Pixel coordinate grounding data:
+===+

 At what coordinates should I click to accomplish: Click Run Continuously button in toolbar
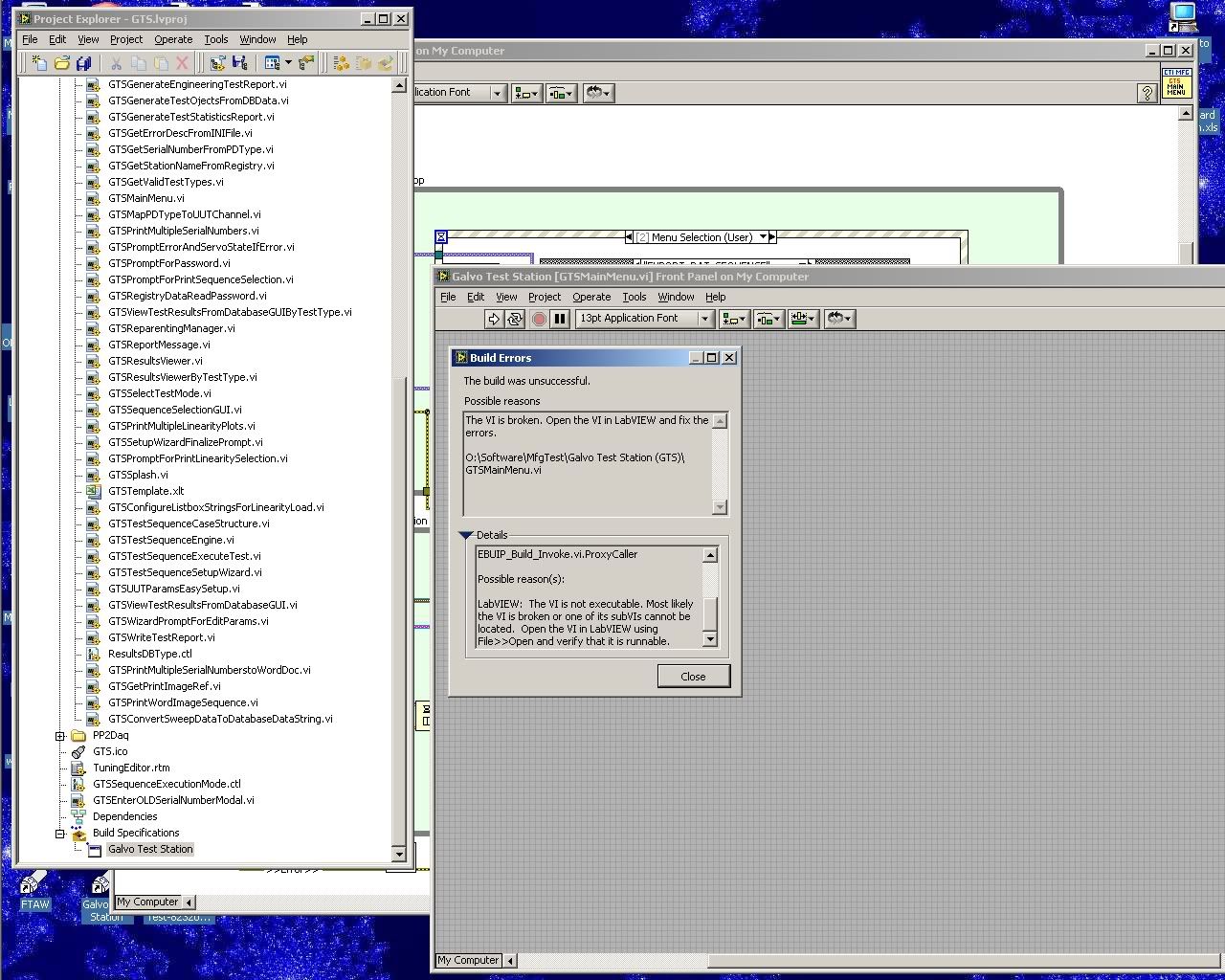point(515,319)
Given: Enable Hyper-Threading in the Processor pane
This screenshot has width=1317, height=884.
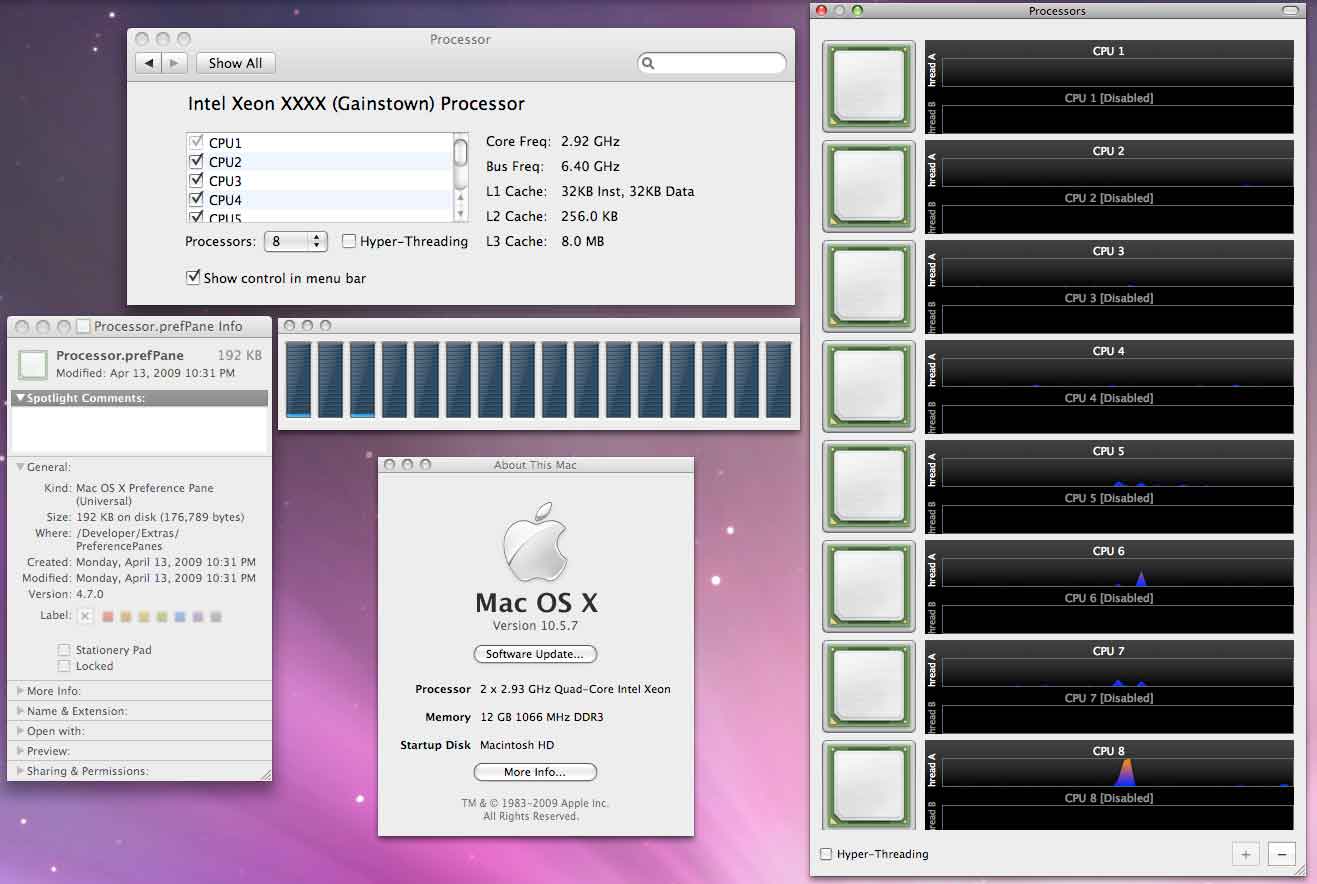Looking at the screenshot, I should [349, 241].
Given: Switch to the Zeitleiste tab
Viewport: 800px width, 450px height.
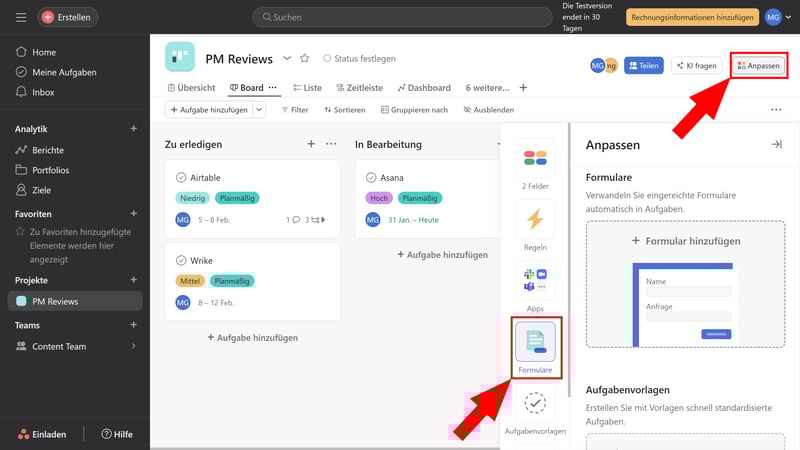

+===+

» **Exercise description**: When you reproduce the entries above, keep every word exactly and leave out each picture.

» **Solution**:
 At what coordinates should I click to accomplish: Click Run Continuously button in toolbar
point(515,319)
Given: Enable Hyper-Threading in the Processor pane
This screenshot has width=1317, height=884.
Looking at the screenshot, I should [349, 241].
Given: Switch to the Zeitleiste tab
Viewport: 800px width, 450px height.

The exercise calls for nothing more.